TEXTAUSSCHNITT

◇ ◇ ◇ ◇ ◇ ◇ ◇

Behandlung fehlerhaft und nutzlos.
Die obersten Zivilrichter hoben das Berufungsurteil auf und wiesen den Fall zur erneuten Verhandlung und Entscheidung an einen anderen Zivilsenat des Berufungsgerichts zurück.
Zwar sei das OLG zutreffend davon ausgegangen, dass ein wirksamer Behandlungsvertrag zwischen der Patientin und dem erstbehandelnden Zahnarzt zunächst bestanden habe. Der Arzt habe aber durch schuldhaft vertragswidriges Verhalten die Patientin zur Kündigung des Vertrages veranlasst. Denn es stehe fest, dass er sämtliche Implantate nicht tief genug eingesetzt habe. Dadurch lägen bis zu sieben Schraubenwindungen frei, die eine Angriffsfläche für Krankheitserreger böten mit der Folge, dass es zu einer Entzündung des Implantatbettes mit Knochenabbau kommen könne. Die erbrachten implantologischen Leistungen seien für die Patientin nutzlos.
Eine fehlerhafte Leistung zu reparieren, muss für einen Patienten zumutbar sein, so die obersten Zivilrichter.
Der BGH folgte nicht der Auffassung des OLG, dass die weitere Verwendbarkeit „jedenfalls eine Option“ sei. Diese Auffassung sei rechtsfehlerhaft und verkenne, dass nicht jede technische Möglichkeit die Nutzlosigkeit entfallen lasse.
Vielmehr müsse die Weiterverwendung der fehlerhaften Leistung für den Patienten auch zumutbar sein. Der Sachverständige habe dargelegt, dass die dem Nachbehandler zur Verfügung stehenden Optionen nur als Wahl zwischen „Pest und Cholera“ anzusehen sei. Auf der Grundlage der implantologischen Vorarbeiten sei eine den Regeln der zahnärztlichen Kunst entsprechende zahnprothetische Versorgung des Gebisses nicht mehr möglich.
Mit Keramik-Inlays unnötig versorgt.
Die Patientin müsse auch nicht für die Versorgung mit Keramik-Inlays zahlen. Stattdessen stehe ihr ein Schadensersatzanspruch zu, der sie von der Vergütungspflicht befreit (Paragraf 280 Bürgerliches Gesetzbuch). Der Sachverständige stütze nicht die Auffassung des OLG, dass die Versorgung mit Keramik-Inlays aus medizinischer Sicht nicht zu beanstanden sei.
Vielmehr habe er eine Indikation für die Inlays verneint. Die Röntgenbilder und Situationsmodelle hätten keine Anhaltspunkte für kariöse Zahnschmelzdefekte ergeben. Da die Keramik-Inlays medizinisch nicht indiziert gewesen seien, müsse von einem Behandlungsfehler und einer für die Patientin nutzlosen Leistung ausgegangen werden.
Darüber hinaus habe das OLG nicht den Vorwurf der Patientin geklärt, ihr seien Kostenpläne in betrügerischer Absicht untergeschoben worden. Dazu seien die Streitparteien nicht vernommen worden. Statt diesem Vorwurf nachzugehen habe das Gericht lediglich pauschal festgestellt, die Patientin habe „privatautonom, mündig und ohne jeden Zwang und Eile“ gesondert Abrechnungsfaktoren von 4,0 und höher sowie eine Laserbehandlung vereinbart. Diese Frage sei aber von zentraler Bedeutung für das Verfahren und müsse geklärt werden.
Kommentar: Der Bundesgerichtshof hat den Rechtstreit nicht an den mit dem Fall zuvor befassten Zivilsenat des OLG zurückverwiesen, sondern an einen anderen. Von dieser Möglichkeit macht der BGH selten Gebrauch und üblicherweise nur, wenn in besonders auffälliger Weise gegen höchstrichterliche Rechtsprechung verstoßen wird und zu erwarten ist, dass sich dies nach Zurückverweisung wiederholt.

◇ ◇ ◇ ◇ ◇ ◇ ◇

ANGEZEIGTE INFORMATIONEN
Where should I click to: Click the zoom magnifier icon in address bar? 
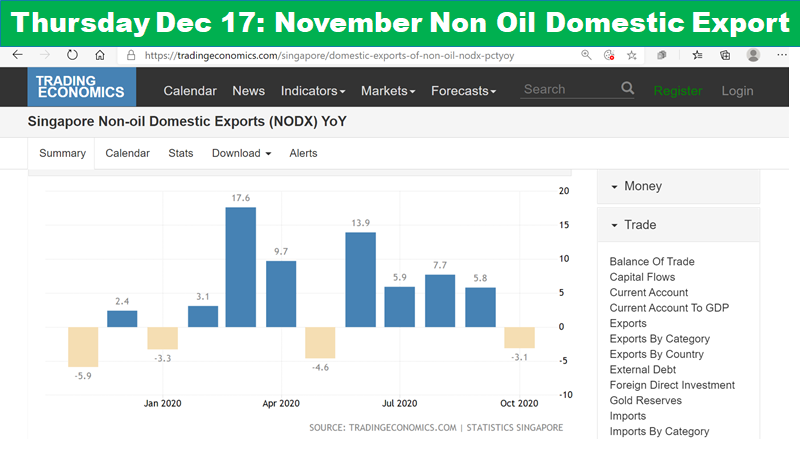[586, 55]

◇ ◇ ◇ ◇ ◇ ◇ ◇

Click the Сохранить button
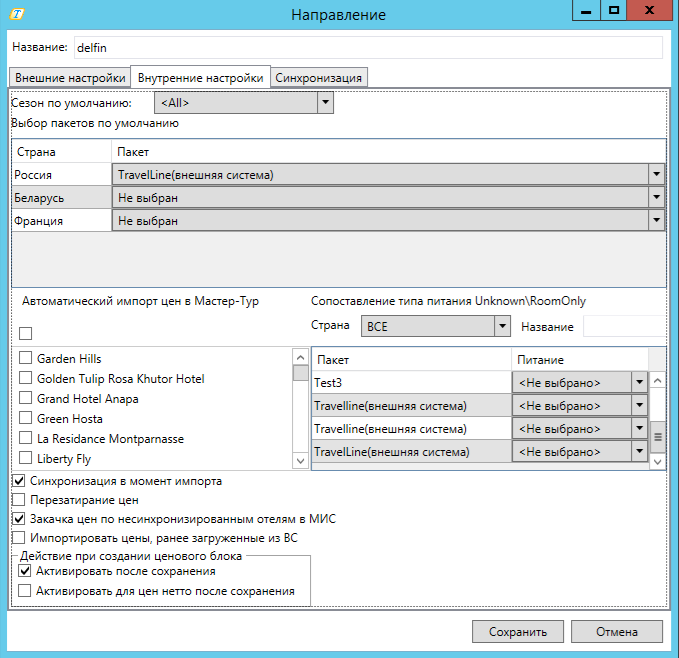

◇ ◇ ◇ ◇ ◇ ◇ ◇

AUFGABENSTELLUNG
Gib aus dem Textausschnitt oben die Passage unverändert wieder, die mit „Vielmehr habe er“ beginnt und sich bis einschließlich „Leistung ausgegangen werden.“ erstreckt.

LÖSUNG
Vielmehr habe er eine Indikation für die Inlays verneint. Die Röntgenbilder und Situationsmodelle hätten keine Anhaltspunkte für kariöse Zahnschmelzdefekte ergeben. Da die Keramik-Inlays medizinisch nicht indiziert gewesen seien, müsse von einem Behandlungsfehler und einer für die Patientin nutzlosen Leistung ausgegangen werden.